We took a little time out last week to play tourist in our new home region. We had a local Visitor's guide, and followed one of the day trips in in. Drove over to Mesilla, the Mission era town on the edge of Las Cruces. Once Mesilla and Las Cruces were separated by the Rio Grande and the border between the US and Mexico. Then the river moved. Mesilla retains a lot of colonial Spanish flavor, with an attractive cathedral on the town plaza, and Mission style architecture around it.
Then we drove down to Stahneman's. They have 180,000 thousand acres of Pecan trees. We had just missed the tasting tour. The drive between the orchards is very gracious, especially where the pecan trees have grown to stretch arching branches across the road, in a fashion I usually expect from elms. Stahneman's has a spacious gift shop -- selling pecan gift tins, specialty foods, candy, ice cream, kitchen accessories and cookbooks. We browsed for some time. Naturally the cookbooks took a fair portion of my attention. Only a few days before, I'd said I wanted local recipes so we could start taking more advantage of the local ingredients. I settled on _The Aficionado's Southwestern Cooking_ by Ronald Johnson. It seems to be a classic, and I liked the way he talked about ways to vary the recipes. No photos, friendly attitude, solid food.

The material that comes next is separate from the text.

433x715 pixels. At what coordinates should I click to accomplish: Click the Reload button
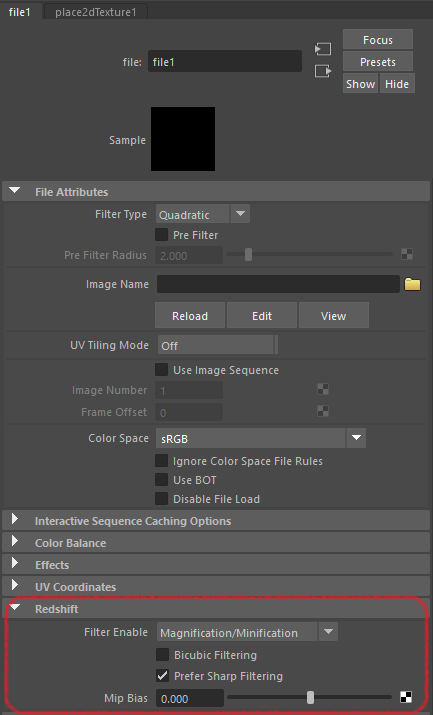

So, last night we followed his recipe to make Green Sauce. This may be the most New Mexican of New Mexican foods. We are only 80 miles from Hatch, the Green Chile capitol of the world. And the state question of New Mexico is 'Red or Green?' -- meaning, which color of chile sauce would you like on your dinner? (Of course you want chile sauce on your dinner, what are you thinking?!) When we crossed the border to New Mexico on our second trip here, and discovered that the convenience store offered green chili for the nachos, Doug said, "Ah! I'm home!" So of course Green sauce is where we started our New Mexico style cooking.
We had found frozen green chile purée at Costco in Albuquerque -- I'm sure they've never carried it in Oregon -- so of course we had to quadruple the recipe to match the volume of chiles. Costco, you know. So we had enough to simmer two and a half pounds of cubed and browned pork, plus some to use as salsa and several more packages to freeze. It was labelled 'Hot' and is it ever! The pork chili verde was excellent! Made a very nice dinner with broccoli and refried beans.
Other local specialties are pecans and honey. We've eaten a lot of pecans since arriving. I'll be looking for recipes for them. And there are lots of fruits and vegetables grown locally.
In fact, there's a farmer's market this morning, and I think I'll go.